*TASK*: Print exactly the line that contains "Given: Click the GPU-Z screenshot camera icon" along with every line beneath it to the end of the records below, and omit pictures.

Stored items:
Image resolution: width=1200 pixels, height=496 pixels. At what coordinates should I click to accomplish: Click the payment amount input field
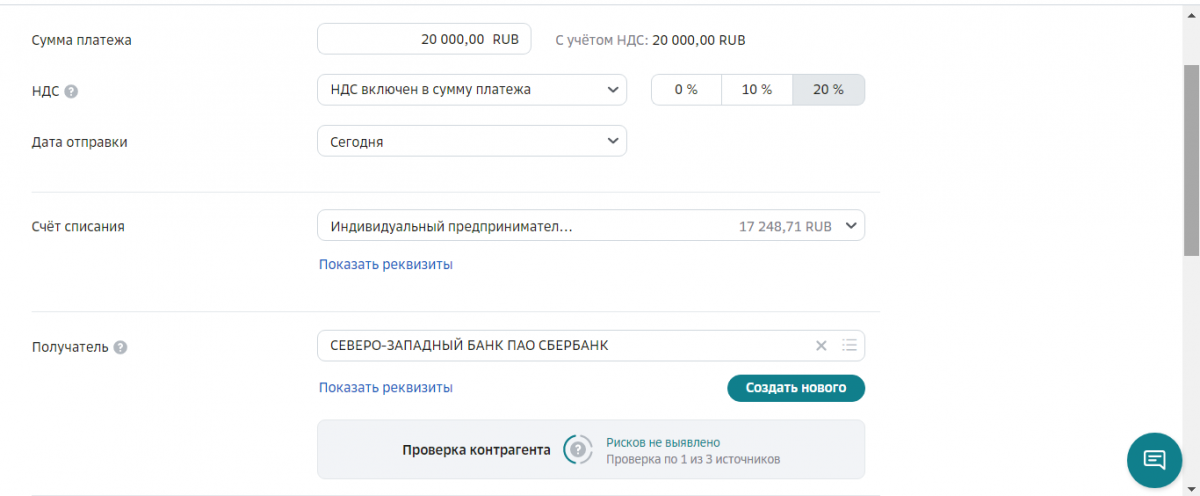[x=424, y=40]
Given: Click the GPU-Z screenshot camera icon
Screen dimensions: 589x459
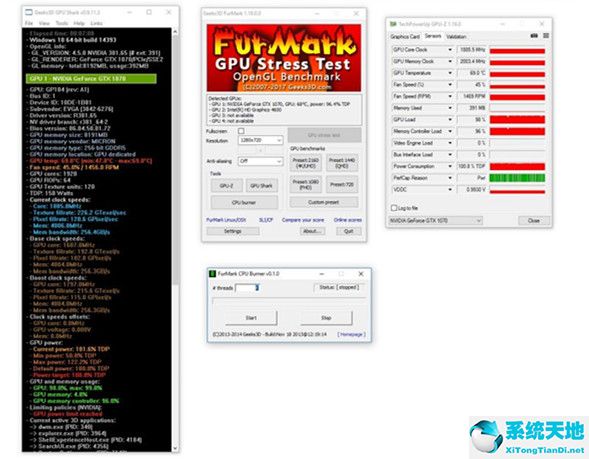Looking at the screenshot, I should pos(534,36).
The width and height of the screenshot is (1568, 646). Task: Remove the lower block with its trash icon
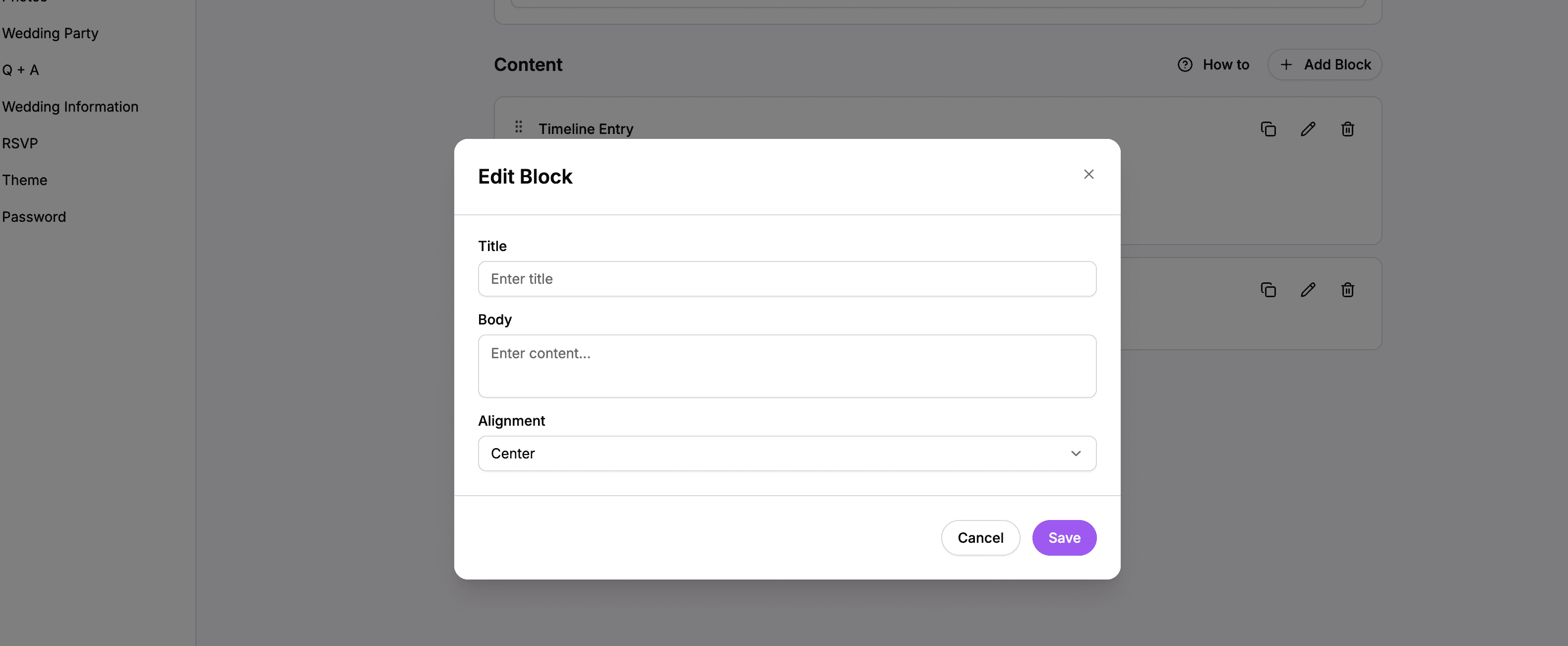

*EXERCISE OUTPUT*:
Given: Click the GPU-Z screenshot camera icon
Screen dimensions: 589x459
Looking at the screenshot, I should pos(534,36).
The width and height of the screenshot is (1568, 646). Task: Remove the lower block with its trash icon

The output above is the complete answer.